*Exercise brief:*
Reproduce exactly, with no other output, every line of the data below from the line containing "Best Bets: Aug. 21-23 (1005, 1774)" to the end, inclusive.
(Dataset begins)
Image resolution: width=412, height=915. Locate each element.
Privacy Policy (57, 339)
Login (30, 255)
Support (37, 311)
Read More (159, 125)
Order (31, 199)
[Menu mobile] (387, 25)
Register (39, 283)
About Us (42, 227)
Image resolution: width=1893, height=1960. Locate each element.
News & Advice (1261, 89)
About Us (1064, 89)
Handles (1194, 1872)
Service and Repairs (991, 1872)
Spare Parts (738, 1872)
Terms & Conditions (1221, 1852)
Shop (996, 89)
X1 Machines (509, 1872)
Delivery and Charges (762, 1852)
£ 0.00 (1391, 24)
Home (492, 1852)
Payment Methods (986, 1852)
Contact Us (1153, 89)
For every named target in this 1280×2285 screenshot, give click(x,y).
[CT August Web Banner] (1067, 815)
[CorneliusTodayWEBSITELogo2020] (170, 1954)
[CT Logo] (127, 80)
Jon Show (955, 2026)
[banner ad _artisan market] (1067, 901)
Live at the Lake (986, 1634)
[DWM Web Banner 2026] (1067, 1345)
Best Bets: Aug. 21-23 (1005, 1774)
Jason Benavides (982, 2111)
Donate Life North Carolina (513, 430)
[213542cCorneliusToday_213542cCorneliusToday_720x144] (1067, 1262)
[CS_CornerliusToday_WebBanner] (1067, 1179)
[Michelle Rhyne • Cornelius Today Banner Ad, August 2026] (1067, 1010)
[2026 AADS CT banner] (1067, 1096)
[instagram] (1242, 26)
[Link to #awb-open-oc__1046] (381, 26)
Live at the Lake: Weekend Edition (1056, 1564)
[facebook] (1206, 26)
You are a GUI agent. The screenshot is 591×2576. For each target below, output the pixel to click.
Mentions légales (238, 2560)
(Dataset ends)
*Response to this task:*
Best Bets: Aug. 21-23 (1005, 1774)
Jason Benavides (982, 2111)
Donate Life North Carolina (513, 430)
[213542cCorneliusToday_213542cCorneliusToday_720x144] (1067, 1262)
[CS_CornerliusToday_WebBanner] (1067, 1179)
[Michelle Rhyne • Cornelius Today Banner Ad, August 2026] (1067, 1010)
[2026 AADS CT banner] (1067, 1096)
[instagram] (1242, 26)
[Link to #awb-open-oc__1046] (381, 26)
Live at the Lake: Weekend Edition (1056, 1564)
[facebook] (1206, 26)
You are a GUI agent. The screenshot is 591×2576. For each target below, output the pixel to click.
Mentions légales (238, 2560)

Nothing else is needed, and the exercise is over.